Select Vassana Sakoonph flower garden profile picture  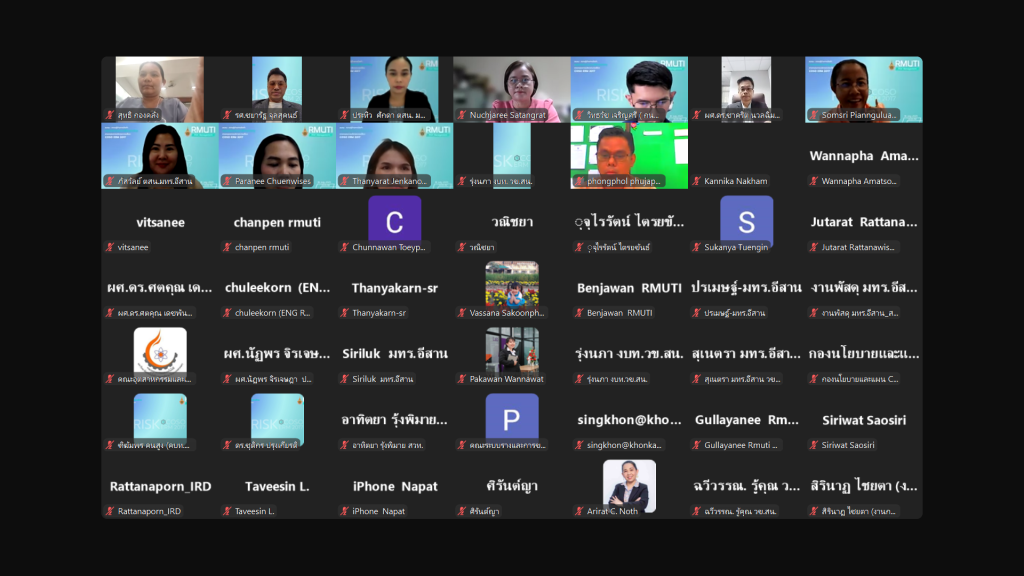coord(511,284)
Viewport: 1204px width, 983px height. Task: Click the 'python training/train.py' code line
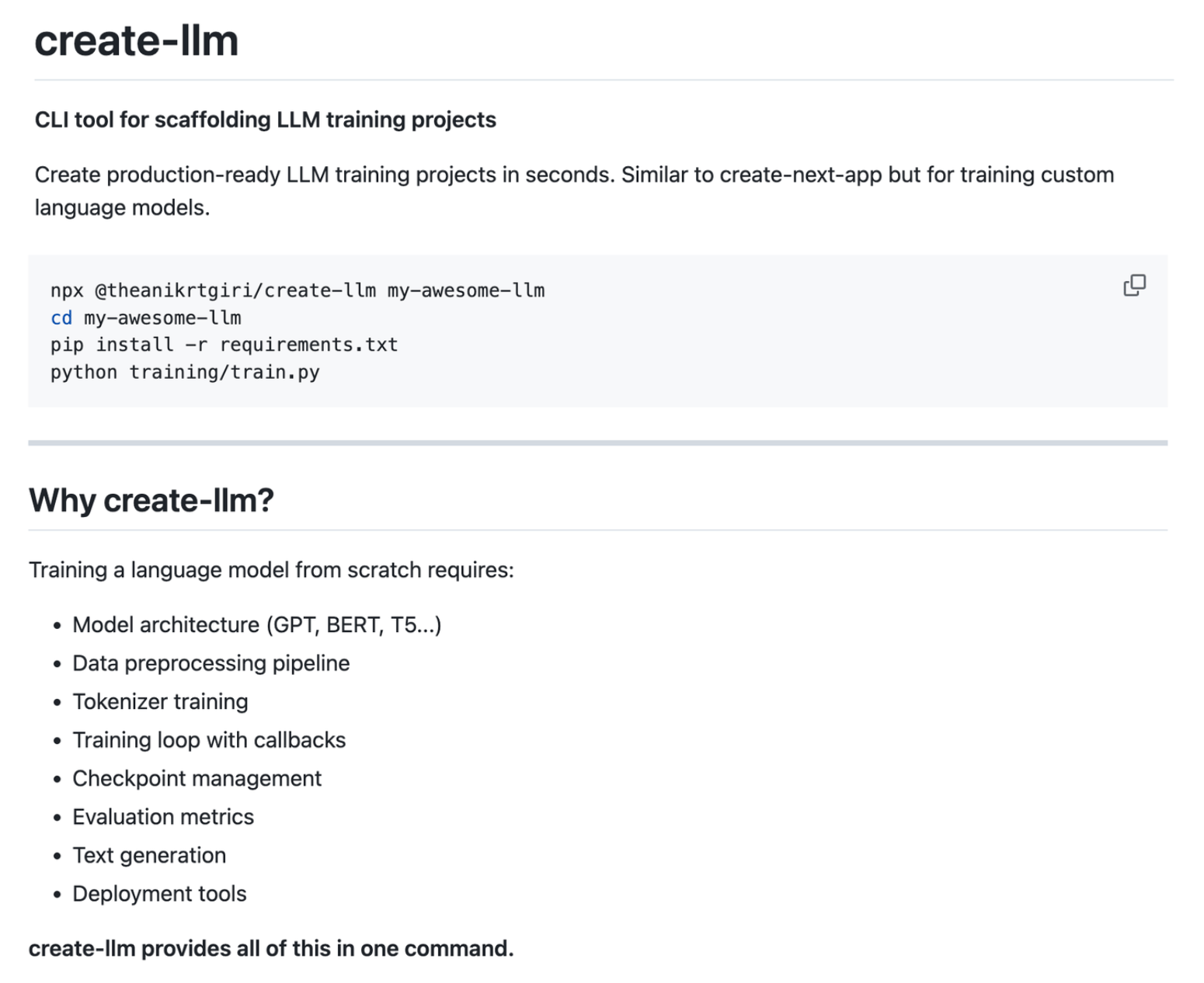click(185, 372)
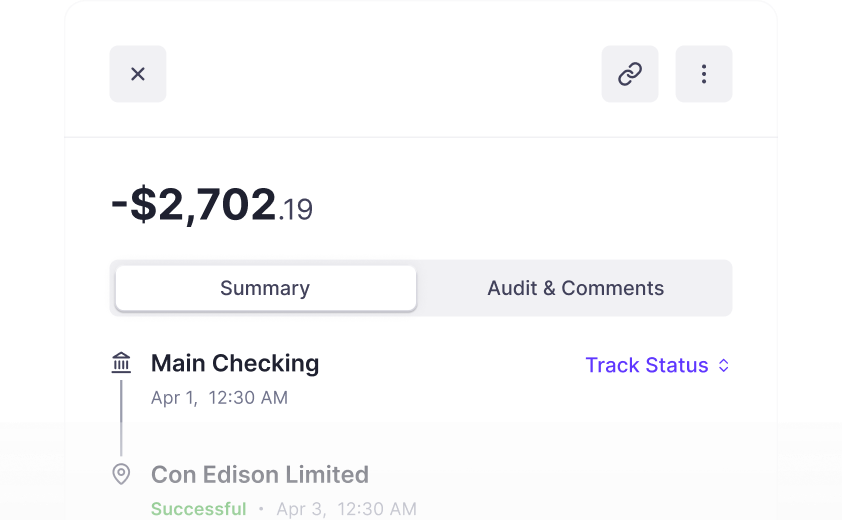Image resolution: width=842 pixels, height=520 pixels.
Task: Click the vertical timeline connector line
Action: point(121,418)
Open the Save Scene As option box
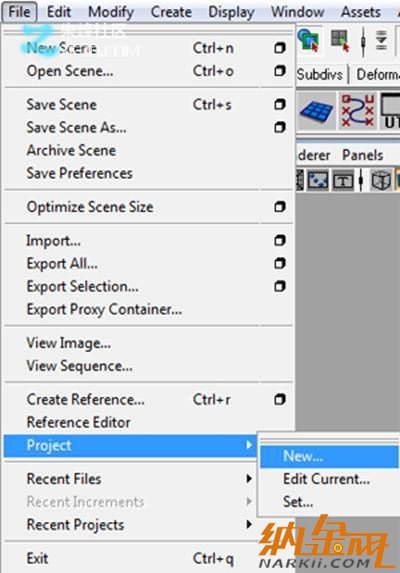This screenshot has width=400, height=573. 280,128
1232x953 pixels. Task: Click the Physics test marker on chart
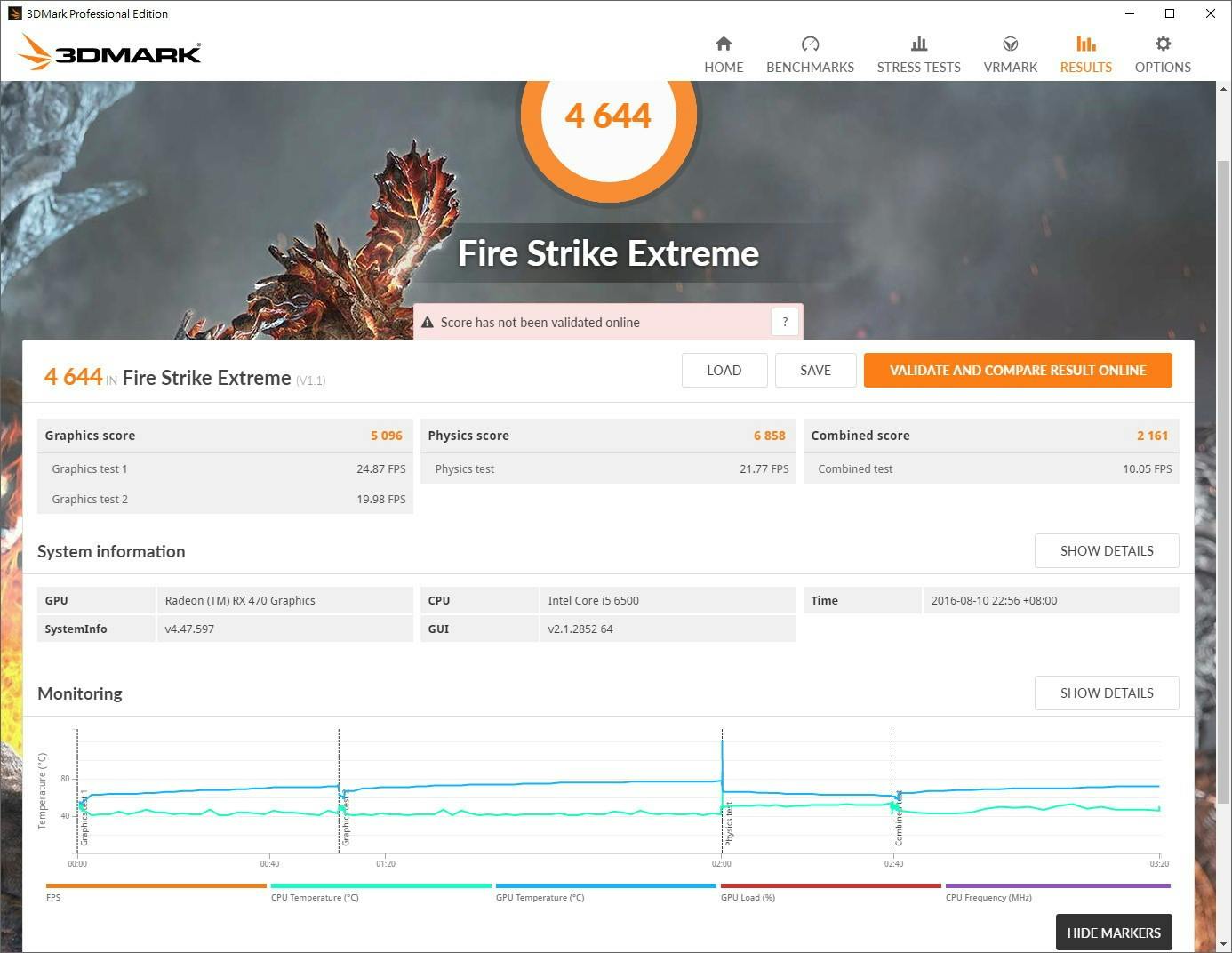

* Task objective
Set down exactly the lines between the one with "Open the Save Scene As option box" and the last line of the material above, both included, but none of the pictures.

* Expected answer
Open the Save Scene As option box
This screenshot has width=400, height=573. 280,128
1232x953 pixels. Task: Click the Physics test marker on chart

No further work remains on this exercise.